Concerns over energy demand, particularly in Europe, weighed more heavily on North Sea Brent than on West Texas Intermediate. Marc Ground at Standard New York Securities Inc., the Standard Bank Group, reported, “The Brent-WTI spread closed at $10.76/bbl—its lowest level since last July. While the narrowing of the spread is more in line with the two benchmarks’ respective fundamentals, we feel that the market is perhaps overestimating the extent to which the glut of US crude oil inventories will be worked down over the driving season. To us, the current narrowing is perhaps overdone or at the very least is reaching its limit.”
Meanwhile, the Paris-based International Energy Agency reduced its projections for global oil demand for the third successive month, predicting European demand will be the weakest in almost 30 years. “We have long held the view that not much can be expected from the Euro-zone in terms of oil demand, with economic weakness there expected to continue well into 2013,” Ground said.
“While data flow on the US economy over the past quarter, barring last week, has been encouraging,” he said, “we remain concerned about the effect that the sequester (and the other upcoming fiscal hurdles) will have on US economic growth and ultimately oil demand. However, given the resilience of the US economy so far in the face of past fiscal issues, we acknowledge that this poses an upside risk to our forecast.”

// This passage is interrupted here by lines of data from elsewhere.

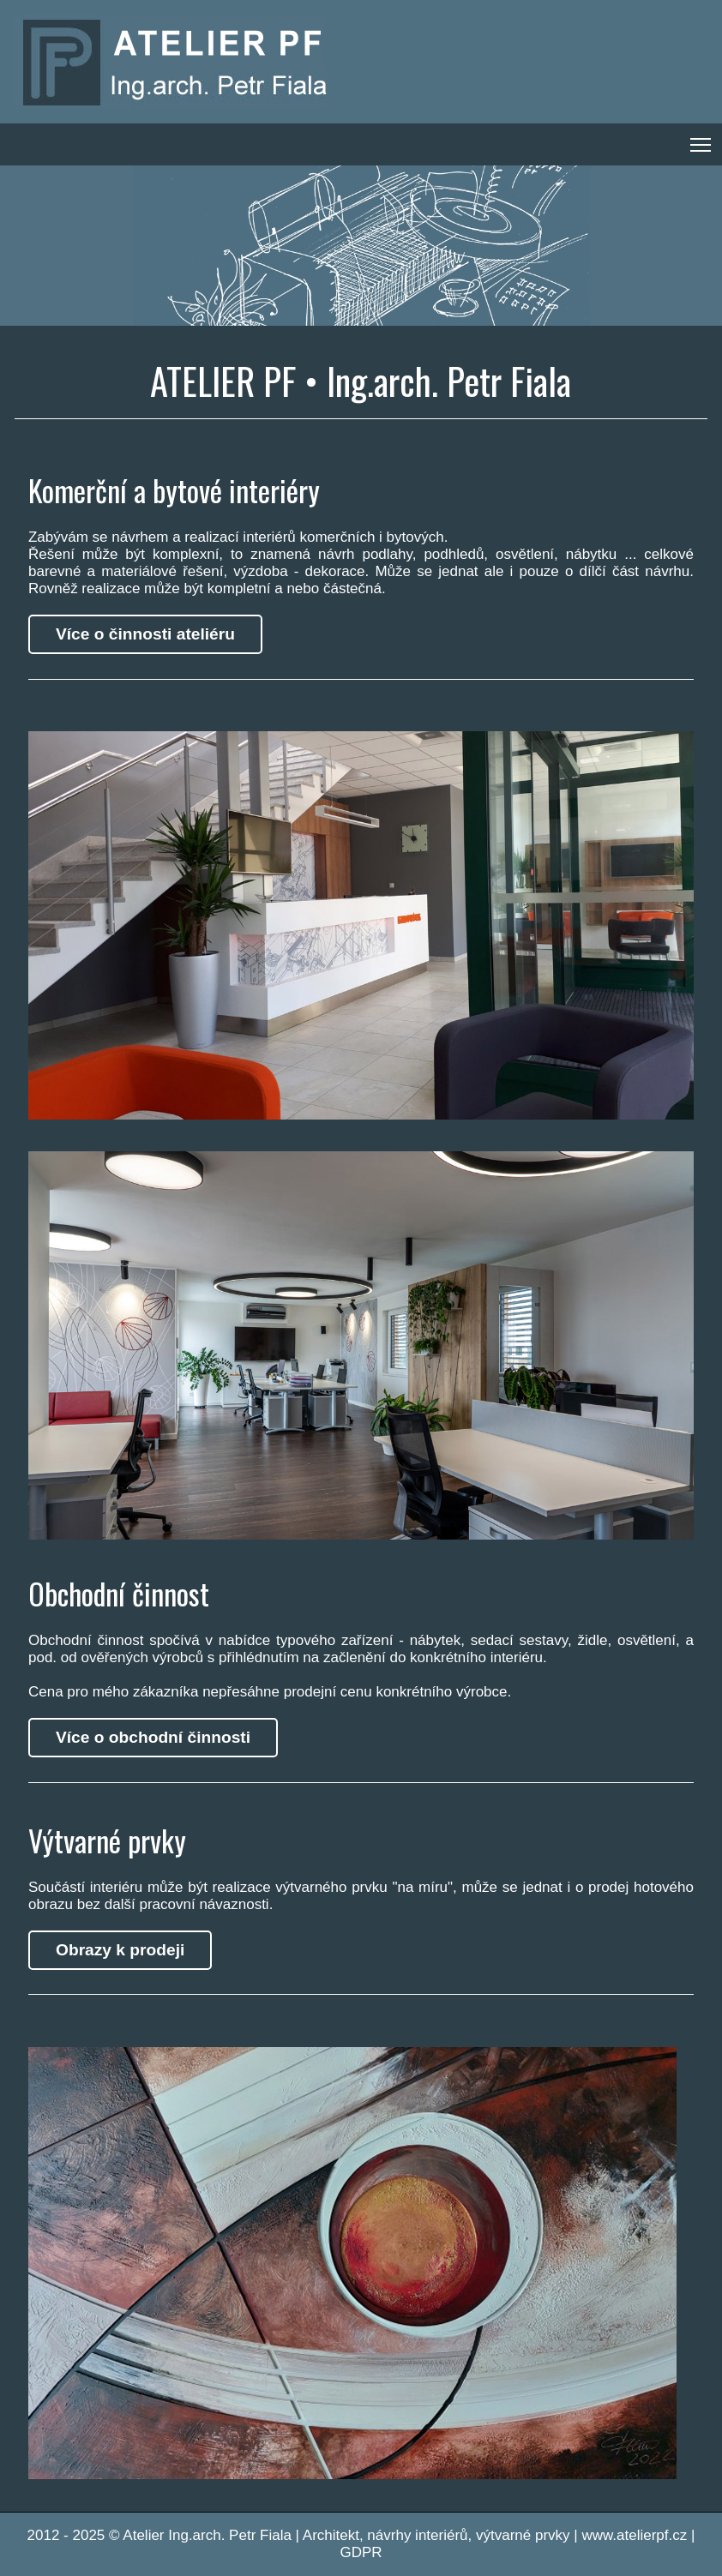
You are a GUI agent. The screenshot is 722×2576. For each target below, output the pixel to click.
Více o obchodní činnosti (153, 1737)
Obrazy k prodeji (120, 1950)
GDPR (361, 2552)
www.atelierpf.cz (634, 2535)
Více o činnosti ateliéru (145, 634)
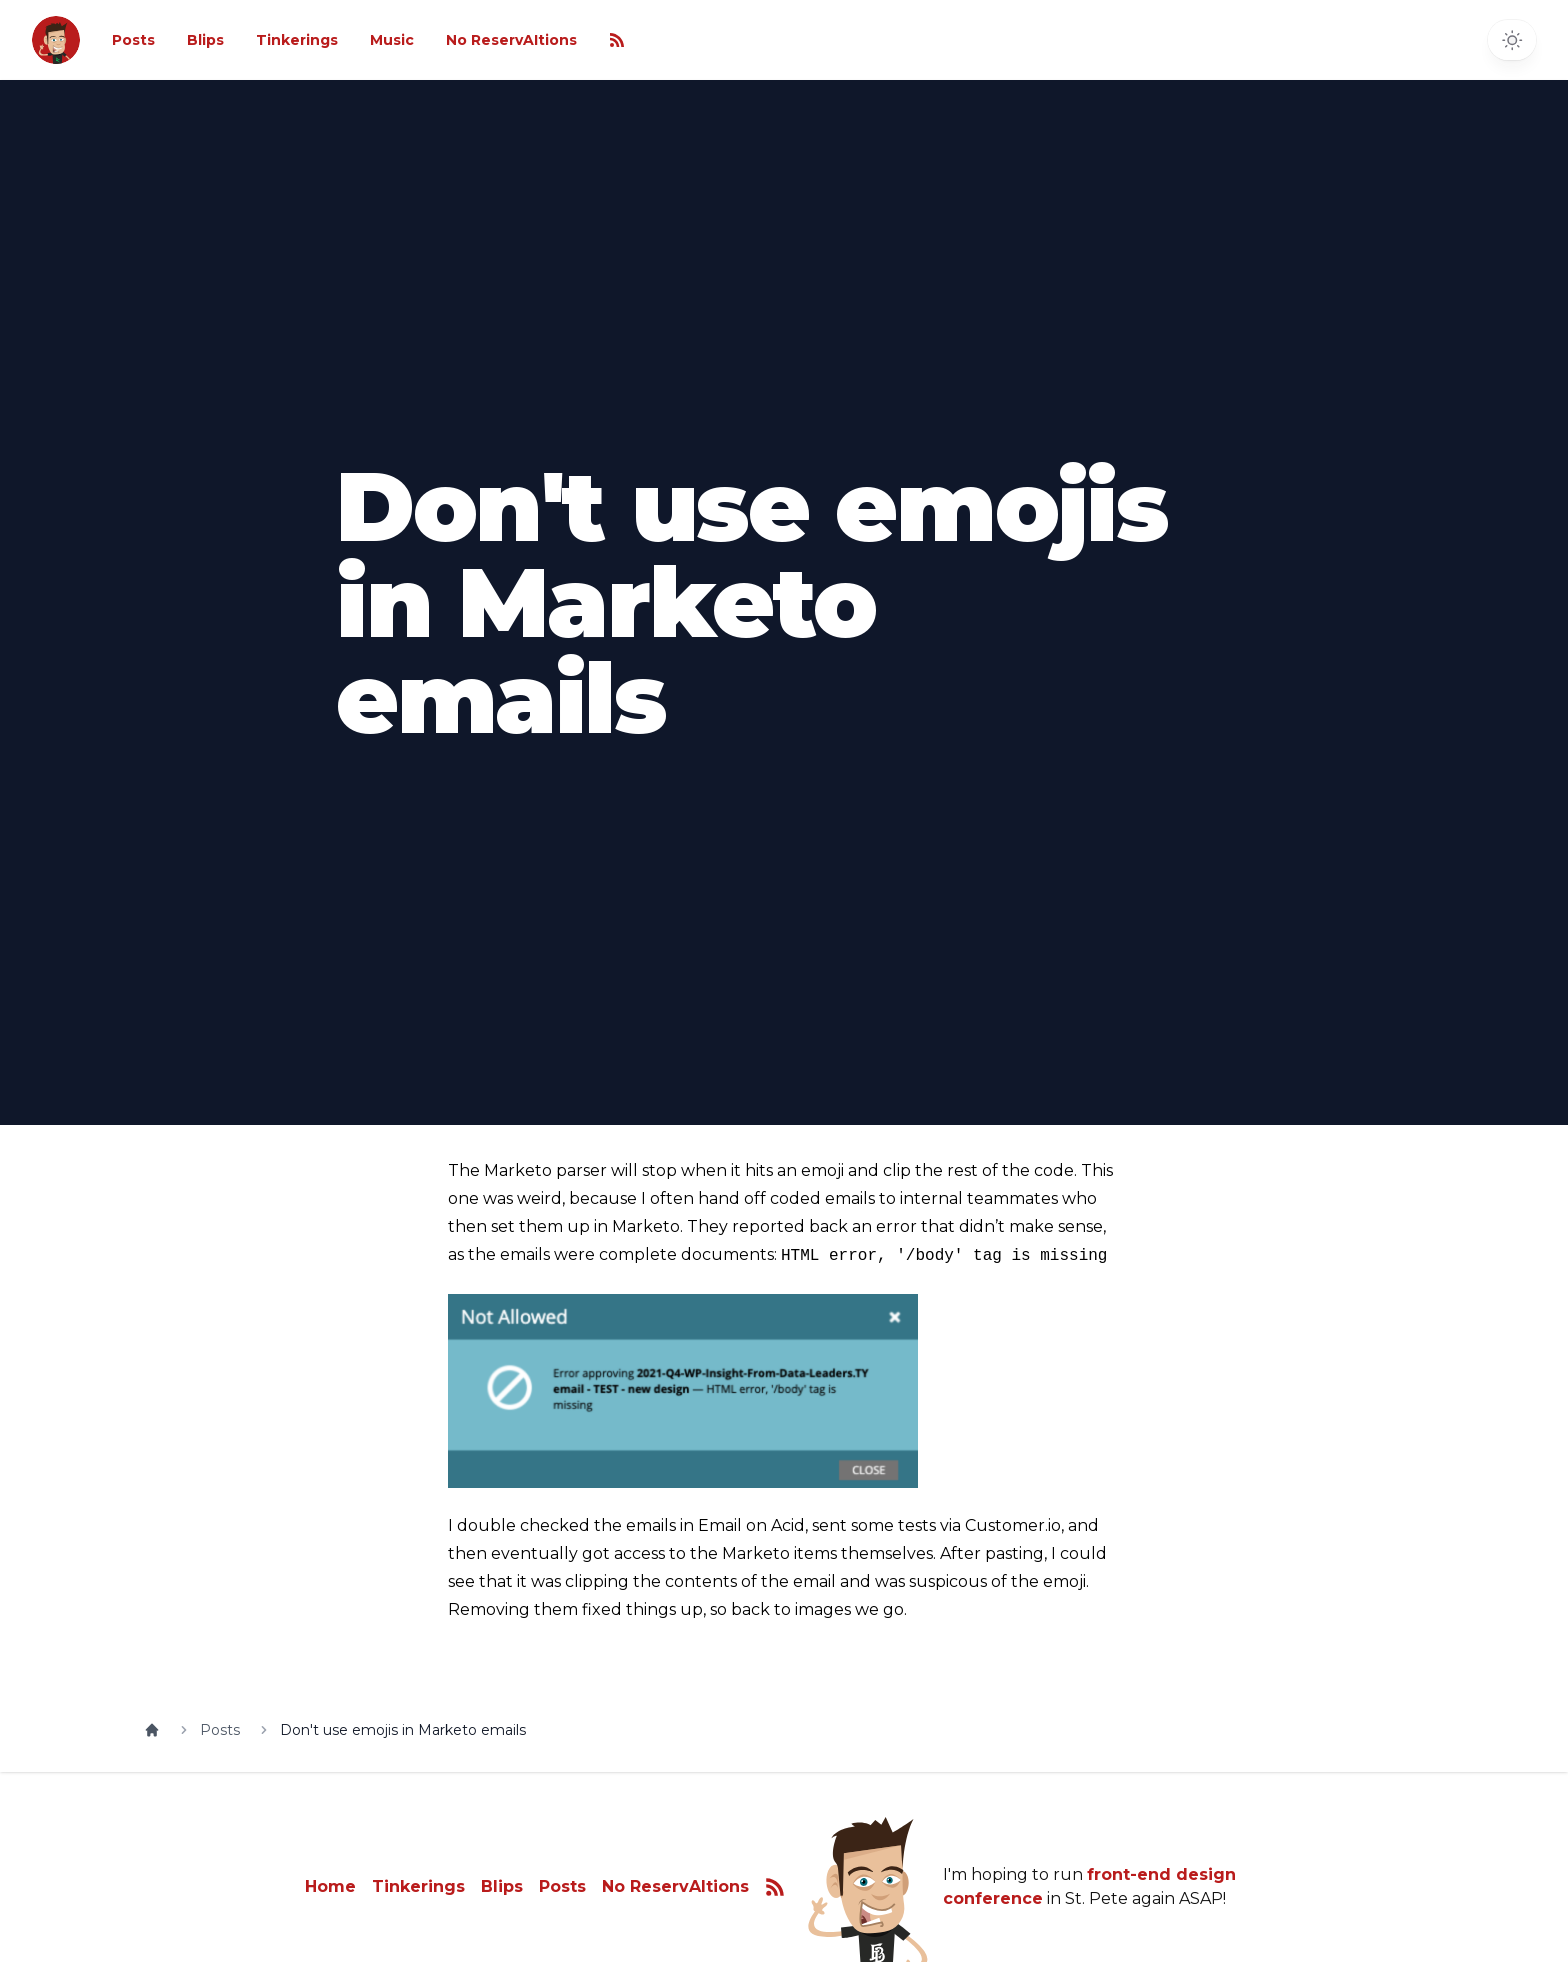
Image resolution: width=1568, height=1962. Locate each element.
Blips (205, 40)
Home (330, 1886)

Ground noted, “The market has recently tempered its optimism over China, coming more in line with our view held since the beginning of the year. There is little doubt that China’s economy has successfully landed softly, but we are concerned about the relatively weak growth momentum shown year-to-date. Our base case is still that the potential for significant upside in Chinese economic activity seems compressed. We forecast a second quarter average of $110/bbl for Brent (although this is certainly tilted to the downside) and $93/bbl for WTI.”
The May contract for benchmark US light, sweet crudes fell $1.13 to $93.51/bbl Apr. 11 on the New York Mercantile Exchange. The June contract dropped $1.12 to $93.85/bbl. On the US spot market, WTI at Cushing, Okla., was down $1.13 to $93.51/bbl.

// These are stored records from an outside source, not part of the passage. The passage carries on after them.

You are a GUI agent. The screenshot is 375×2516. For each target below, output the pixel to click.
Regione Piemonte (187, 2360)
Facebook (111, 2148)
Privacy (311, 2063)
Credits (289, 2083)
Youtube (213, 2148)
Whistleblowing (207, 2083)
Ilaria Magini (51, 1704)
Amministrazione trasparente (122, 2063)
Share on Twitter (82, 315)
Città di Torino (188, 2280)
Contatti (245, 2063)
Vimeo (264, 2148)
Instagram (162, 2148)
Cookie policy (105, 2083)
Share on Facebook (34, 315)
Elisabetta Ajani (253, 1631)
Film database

Heating oil for May delivery declined 4.88¢ to $2.90/gal on NYMEX. Reformulated stock for oxygenate blending for the same month decreased 3.41¢ to $2.83/gal.
However, the May natural gas contract gained 5.4¢ to $4.14/MMbtu on NYMEX. On the US spot market, gas at Henry Hub, La., increased 1.5¢ to $4.12/MMbtu.
In London, the May IPE contract for North Sea Brent lost $1.52 to $104.27/bbl. Gas oil for April was unchanged at $885/tonne.
The average price for the Organization of Petroleum Exporting Countries’ basket of 12 benchmark crudes dropped 82¢ to $102.44/bbl.